For educational evaluations, you will often want to measure outcomes in terms of knowledge, skills and attitudes of participants in the program or of others impacted by the program. To do this, you will require a measurement instrument of some type that you are confident is actually measuring the construct of interest. The types of instruments you could consider include educational tests and examinations, observed performance ratings, attitude rating scales, psychological tests, and questionnaires. So how do you know the instrument you are considering does actually measure the construct you are interested in? After all, for many constructs, the measure is a proxy as the underlying construct is not directly measurable [21]. For example, empathy can be inferred from physicians’ self-reported perceptions and behaviours [22].

Validity, as defined by the APA standards is ‘the degree to which evidence and theory support the interpretations of test scores entailed by the proposed use of tests’ and that validation is the ‘process of constructing and evaluating arguments for and against the identified interpretation of test scores and their relevance to the proposed use’ [17, 18]. This definition highlights that validation of a measurement instrument requires supporting evidence, that meaning is derived from measurements and not inherent to scores in themselves, and that validity of a specific measure is context specific. So, validation of a measurement instrument uses multiple sources of evidence, is cumulative and takes time. One contemporary view of validity is that all sources of evidence relate to construct validity, with five broad categories identified [17, 18, 21, 23] (Table 34.3).

  • Selecting a measurement instrument.

Table 34.3 Evidence to support validity of measurement

Be clear about the constructs you want to measure and specify these as precisely and accurately as possible. The construct definitions will determine what measurement instruments are appropriate. For example, a written test of anatomy measures knowledge, not surgical skill (Table 34.4). The caveat here regarding validity evidence is for the interpretation of measurement for which it was established. If you are using a measurement for an alternative interpretation then validity should be established for that use [21, 23].

Table 34.4 Example constructs and potential measurement methods in surgical education

As surgical educators, we are often interested in student or trainee outcomes, and the following practical examples will illustrate the common options for choosing measurement instruments: (i) use existing data, (ii) use an ‘off the shelf’ instrument or (iii) design a new instrument.

Examination scores are one of the most frequently used sources of existing data for education outcomes/impact evaluation. If you are using these data, endeavour to assure yourself of the validity of the measurement. One disadvantage of using existing test scores is that validation studies may not have been undertaken.

An ‘off the shelf’ test may be the best choice for psychological constructs such as empathy or self-efficacy. Many of these instruments have been used in large and/or diverse populations and norms are established. Checking what validation evidence is available and in what use contexts can help you decide if an ‘off the shelf’ test is suitable. If you were interested in surgeon empathy, you might choose the Jefferson Scale of Physician Empathy [22].

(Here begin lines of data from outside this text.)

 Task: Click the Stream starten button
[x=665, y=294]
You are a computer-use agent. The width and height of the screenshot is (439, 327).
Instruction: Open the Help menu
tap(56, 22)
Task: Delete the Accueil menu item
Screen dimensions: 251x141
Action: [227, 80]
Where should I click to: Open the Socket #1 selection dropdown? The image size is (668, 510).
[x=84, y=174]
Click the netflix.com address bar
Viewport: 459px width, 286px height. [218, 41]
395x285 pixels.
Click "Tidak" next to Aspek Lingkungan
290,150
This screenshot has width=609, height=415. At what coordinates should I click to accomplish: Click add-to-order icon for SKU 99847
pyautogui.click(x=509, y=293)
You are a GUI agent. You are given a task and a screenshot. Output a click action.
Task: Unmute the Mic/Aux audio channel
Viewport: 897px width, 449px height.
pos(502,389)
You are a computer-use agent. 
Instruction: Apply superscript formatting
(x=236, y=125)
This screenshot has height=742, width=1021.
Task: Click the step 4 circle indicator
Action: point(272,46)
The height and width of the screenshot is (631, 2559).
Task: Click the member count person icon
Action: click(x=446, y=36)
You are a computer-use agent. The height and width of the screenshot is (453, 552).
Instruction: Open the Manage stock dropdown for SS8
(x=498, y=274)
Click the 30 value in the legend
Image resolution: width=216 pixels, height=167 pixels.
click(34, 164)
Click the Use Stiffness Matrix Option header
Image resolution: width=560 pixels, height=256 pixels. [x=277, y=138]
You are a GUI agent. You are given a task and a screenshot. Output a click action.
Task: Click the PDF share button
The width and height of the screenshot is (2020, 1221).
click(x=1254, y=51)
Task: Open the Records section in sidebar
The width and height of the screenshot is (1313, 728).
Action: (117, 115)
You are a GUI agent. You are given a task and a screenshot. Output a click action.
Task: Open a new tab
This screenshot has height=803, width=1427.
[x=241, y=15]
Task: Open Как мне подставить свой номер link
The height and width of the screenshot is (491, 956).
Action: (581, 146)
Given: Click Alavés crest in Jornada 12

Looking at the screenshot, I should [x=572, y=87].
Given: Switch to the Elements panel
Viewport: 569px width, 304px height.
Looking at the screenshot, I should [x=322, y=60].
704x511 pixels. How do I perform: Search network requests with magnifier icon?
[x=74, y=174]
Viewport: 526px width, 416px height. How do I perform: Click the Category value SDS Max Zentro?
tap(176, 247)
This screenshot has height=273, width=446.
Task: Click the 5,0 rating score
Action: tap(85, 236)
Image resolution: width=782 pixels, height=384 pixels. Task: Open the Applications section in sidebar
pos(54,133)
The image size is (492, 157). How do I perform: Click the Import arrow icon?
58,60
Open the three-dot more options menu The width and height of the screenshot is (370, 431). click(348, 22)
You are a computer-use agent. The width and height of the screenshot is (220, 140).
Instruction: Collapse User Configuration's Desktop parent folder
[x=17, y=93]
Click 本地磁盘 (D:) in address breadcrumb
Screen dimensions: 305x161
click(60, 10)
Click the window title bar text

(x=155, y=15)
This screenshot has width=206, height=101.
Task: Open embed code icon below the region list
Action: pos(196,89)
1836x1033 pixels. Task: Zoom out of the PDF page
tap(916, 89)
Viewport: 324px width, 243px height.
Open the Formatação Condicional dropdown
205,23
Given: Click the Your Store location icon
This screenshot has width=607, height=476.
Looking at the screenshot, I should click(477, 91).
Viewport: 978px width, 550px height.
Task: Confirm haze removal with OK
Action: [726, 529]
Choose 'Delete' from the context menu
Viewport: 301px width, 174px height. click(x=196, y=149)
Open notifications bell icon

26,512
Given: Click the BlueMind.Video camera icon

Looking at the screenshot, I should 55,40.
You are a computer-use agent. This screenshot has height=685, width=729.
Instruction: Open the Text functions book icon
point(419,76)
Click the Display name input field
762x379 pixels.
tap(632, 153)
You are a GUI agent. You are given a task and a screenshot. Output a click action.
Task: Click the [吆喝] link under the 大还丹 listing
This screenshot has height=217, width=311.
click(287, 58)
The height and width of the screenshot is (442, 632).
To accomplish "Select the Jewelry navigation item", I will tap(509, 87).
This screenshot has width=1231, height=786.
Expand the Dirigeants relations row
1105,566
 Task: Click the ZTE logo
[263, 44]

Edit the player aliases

When you are unable to identify a suitable measurement instrument, it may be necessary to develop one, or modify an existing one. In both cases pilot studies to validate the measure are required. The objective structured assessment of technical skills (OSATS) is an example of a new instrument developed when no suitable measure was available [24, 25]. Since its development, OSATS has become an established measure in surgical education research, evaluation and training.

5 Conclusion

Impact evaluation is a specific evaluation form applicable to stable programs, large or small, with defined impacts and outcomes. Quantitative methodology for impact evaluation includes experimental, quasi-experimental and non-experimental design. Measurement of outcomes/impact for evaluation must be reliable and valid for credible judgments and well-founded decision-making.